他調整了一下身姿,然後表情嚴肅的看向梅花兒,後者一臉贏家的模樣帶着不屑。
“首先,你想脫離黃家就只有兩條路,一是贖身,二是死亡。贖身對你來說並不難,做了那麼些大案買得起比大小姐還值錢的丹丸,你只要願意隨時可以給自己贖身。但這樣無法消去你的恨意,你要報復黃家毀了黃柔,就只能選擇死亡。當然,你不會真的去死,所以你找了幾個地痞無賴,告訴他們你表面的想法:綁架黃柔然後要去贖金。為了把戲演足,你把丹丸給了那幾個夯貨,目的就是讓他們充分的信任你,相信你只是為了錢財。至於剛才的床戲。。。

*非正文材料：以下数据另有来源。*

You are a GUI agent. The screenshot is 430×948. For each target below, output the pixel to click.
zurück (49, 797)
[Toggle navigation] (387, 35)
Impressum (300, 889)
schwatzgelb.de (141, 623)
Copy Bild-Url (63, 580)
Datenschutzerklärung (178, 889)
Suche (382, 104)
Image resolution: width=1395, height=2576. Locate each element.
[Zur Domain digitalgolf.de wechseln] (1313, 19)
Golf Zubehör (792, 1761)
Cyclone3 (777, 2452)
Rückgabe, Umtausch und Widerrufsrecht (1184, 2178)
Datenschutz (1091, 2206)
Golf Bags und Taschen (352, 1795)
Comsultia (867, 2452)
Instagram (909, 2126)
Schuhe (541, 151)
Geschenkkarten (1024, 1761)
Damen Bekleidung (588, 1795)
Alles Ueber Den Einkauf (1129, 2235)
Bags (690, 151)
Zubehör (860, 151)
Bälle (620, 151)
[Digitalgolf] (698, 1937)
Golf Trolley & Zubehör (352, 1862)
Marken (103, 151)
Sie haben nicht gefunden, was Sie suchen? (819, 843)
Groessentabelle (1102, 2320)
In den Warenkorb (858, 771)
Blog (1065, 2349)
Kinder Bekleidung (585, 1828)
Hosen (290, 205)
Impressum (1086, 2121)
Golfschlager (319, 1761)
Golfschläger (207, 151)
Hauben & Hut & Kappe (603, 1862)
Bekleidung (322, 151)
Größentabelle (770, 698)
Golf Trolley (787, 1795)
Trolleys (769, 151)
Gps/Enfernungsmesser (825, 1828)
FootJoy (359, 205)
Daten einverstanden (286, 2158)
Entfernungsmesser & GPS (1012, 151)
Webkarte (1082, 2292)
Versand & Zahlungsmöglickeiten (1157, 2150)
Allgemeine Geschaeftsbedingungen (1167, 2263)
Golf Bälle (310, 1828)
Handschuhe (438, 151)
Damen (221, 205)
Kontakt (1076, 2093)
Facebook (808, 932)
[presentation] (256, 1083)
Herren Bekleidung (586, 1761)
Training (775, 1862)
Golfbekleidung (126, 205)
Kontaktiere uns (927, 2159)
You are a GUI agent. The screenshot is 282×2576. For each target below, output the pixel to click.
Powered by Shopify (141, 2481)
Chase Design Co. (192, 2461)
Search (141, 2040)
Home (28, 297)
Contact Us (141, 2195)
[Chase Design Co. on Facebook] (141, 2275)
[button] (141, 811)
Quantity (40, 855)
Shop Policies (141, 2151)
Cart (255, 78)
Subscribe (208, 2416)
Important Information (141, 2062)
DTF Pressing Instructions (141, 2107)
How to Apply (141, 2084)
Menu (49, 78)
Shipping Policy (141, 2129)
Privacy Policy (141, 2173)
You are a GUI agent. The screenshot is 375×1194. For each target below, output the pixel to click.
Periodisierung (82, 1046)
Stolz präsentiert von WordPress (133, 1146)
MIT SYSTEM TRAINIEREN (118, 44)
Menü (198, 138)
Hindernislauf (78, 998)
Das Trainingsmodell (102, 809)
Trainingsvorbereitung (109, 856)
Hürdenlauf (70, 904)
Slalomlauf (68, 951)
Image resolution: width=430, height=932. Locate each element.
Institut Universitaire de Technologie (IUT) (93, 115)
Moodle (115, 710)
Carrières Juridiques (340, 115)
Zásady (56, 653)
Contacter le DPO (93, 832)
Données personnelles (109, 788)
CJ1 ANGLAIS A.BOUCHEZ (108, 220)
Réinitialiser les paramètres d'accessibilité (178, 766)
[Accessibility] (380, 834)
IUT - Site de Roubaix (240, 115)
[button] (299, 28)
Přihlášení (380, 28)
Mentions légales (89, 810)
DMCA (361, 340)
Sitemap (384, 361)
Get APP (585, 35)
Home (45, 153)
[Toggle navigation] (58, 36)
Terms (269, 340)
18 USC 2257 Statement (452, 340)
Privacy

”他清了清嗓子,“咳咳,那場床戲只有聲音沒有畫面,而當我和黃柔再次看到你時,你是被綁着剛剛受過凌辱的樣子,-我當時就明白了一切,這裏有個破綻。”古悅刻意越說越慢。
“破綻?這有什麼破綻?”梅花兒疑惑的問道。
“呵呵,那幾個夯貨如此粗鄙,在凌辱女人時竟然沒有剝光她的衣服。”
晴天霹靂,這確實是個破綻。梅花兒怎麼也沒想到這也能算一個破綻。
“夯貨們認為,這麼做你的目的是拿到贖金以後放了黃柔,有黃柔的證詞,確定你已經死了,即使找不到屍體也無關緊要,他們拿錢,你獲得自由雙贏的局面。只可惜。。。”
“只可惜什麼?”
“只可惜你沒有算到我會被迫加入進來。”他冷靜的表情讓梅花兒有些駭然,“按照你給夯貨們的劇本,演完床戲把你抬出去,你就結束所有的謀划,從此隱姓埋名過上新的人生。不過,對你自己而言,你自己的劇本才剛剛開始。”
古悅聽了下來,他體內的氣術已經運行了一個周天,他需要更多時間來拖延。
“繼續說啊!”梅花兒喝道。
“梅花兒姐,我渴了。”古悅用奶身奶氣的語氣說道。
梅花兒只覺得汗毛倒豎,反差的太強烈有時候也會給人恐怖的感覺。
“沒有水,只有酒。”她看了看桌子上凌亂的杯子,冷冷的說道。
“好吧,謝謝梅花兒姐。”他此時用附和自己樣貌的奶聲奶氣的聲音說道,隨即突然又把臉陰沉下來冷冷的沉聲說,“那。。。我們繼續。。。”
梅花兒看着眼前詭異神秘的幼童,冷汗直冒咽了咽口水。